● SHORT TASK
Return each of the following records verbatim, with every line kept unchanged and in its original order.

● PROVIDED ENTRIES
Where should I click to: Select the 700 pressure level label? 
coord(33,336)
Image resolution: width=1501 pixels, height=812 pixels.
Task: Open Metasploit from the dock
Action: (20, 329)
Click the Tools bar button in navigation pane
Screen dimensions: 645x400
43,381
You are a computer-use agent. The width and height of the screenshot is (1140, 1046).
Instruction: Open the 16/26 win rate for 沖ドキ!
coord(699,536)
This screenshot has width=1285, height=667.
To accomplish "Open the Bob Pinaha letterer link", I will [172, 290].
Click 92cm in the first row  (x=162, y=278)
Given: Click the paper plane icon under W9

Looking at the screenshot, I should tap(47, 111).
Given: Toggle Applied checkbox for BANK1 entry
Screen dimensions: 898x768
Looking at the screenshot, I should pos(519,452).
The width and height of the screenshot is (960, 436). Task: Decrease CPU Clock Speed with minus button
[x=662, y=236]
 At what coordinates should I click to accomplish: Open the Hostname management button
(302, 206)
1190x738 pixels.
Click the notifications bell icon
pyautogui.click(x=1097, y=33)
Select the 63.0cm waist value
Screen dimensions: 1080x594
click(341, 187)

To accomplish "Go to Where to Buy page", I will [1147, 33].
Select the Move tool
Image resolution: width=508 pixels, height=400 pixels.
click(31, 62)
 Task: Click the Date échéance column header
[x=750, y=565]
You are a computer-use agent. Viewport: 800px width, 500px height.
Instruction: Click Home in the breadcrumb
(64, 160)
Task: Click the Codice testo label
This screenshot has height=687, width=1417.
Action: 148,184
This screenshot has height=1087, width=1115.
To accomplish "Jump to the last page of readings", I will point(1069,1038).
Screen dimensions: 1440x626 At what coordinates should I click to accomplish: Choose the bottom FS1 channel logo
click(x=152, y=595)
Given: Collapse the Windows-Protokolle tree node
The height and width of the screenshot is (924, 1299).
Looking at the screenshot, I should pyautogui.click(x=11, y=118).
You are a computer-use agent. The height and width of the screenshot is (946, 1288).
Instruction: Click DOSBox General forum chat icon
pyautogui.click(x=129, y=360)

● ANSWER TO THE EXERCISE
Where should I click to: Select the 700 pressure level label? 
coord(33,336)
Image resolution: width=1501 pixels, height=812 pixels.
Task: Open Metasploit from the dock
Action: (20, 329)
Click the Tools bar button in navigation pane
Screen dimensions: 645x400
43,381
You are a computer-use agent. The width and height of the screenshot is (1140, 1046).
Instruction: Open the 16/26 win rate for 沖ドキ!
coord(699,536)
This screenshot has width=1285, height=667.
To accomplish "Open the Bob Pinaha letterer link", I will [172, 290].
Click 92cm in the first row  (x=162, y=278)
Given: Click the paper plane icon under W9

Looking at the screenshot, I should tap(47, 111).
Given: Toggle Applied checkbox for BANK1 entry
Screen dimensions: 898x768
Looking at the screenshot, I should pos(519,452).
The width and height of the screenshot is (960, 436). Task: Decrease CPU Clock Speed with minus button
[x=662, y=236]
 At what coordinates should I click to accomplish: Open the Hostname management button
(302, 206)
1190x738 pixels.
Click the notifications bell icon
pyautogui.click(x=1097, y=33)
Select the 63.0cm waist value
Screen dimensions: 1080x594
click(341, 187)

To accomplish "Go to Where to Buy page", I will [1147, 33].
Select the Move tool
Image resolution: width=508 pixels, height=400 pixels.
click(31, 62)
 Task: Click the Date échéance column header
[x=750, y=565]
You are a computer-use agent. Viewport: 800px width, 500px height.
Instruction: Click Home in the breadcrumb
(64, 160)
Task: Click the Codice testo label
This screenshot has height=687, width=1417.
Action: 148,184
This screenshot has height=1087, width=1115.
To accomplish "Jump to the last page of readings", I will point(1069,1038).
Screen dimensions: 1440x626 At what coordinates should I click to accomplish: Choose the bottom FS1 channel logo
click(x=152, y=595)
Given: Collapse the Windows-Protokolle tree node
The height and width of the screenshot is (924, 1299).
Looking at the screenshot, I should pyautogui.click(x=11, y=118).
You are a computer-use agent. The height and width of the screenshot is (946, 1288).
Instruction: Click DOSBox General forum chat icon
pyautogui.click(x=129, y=360)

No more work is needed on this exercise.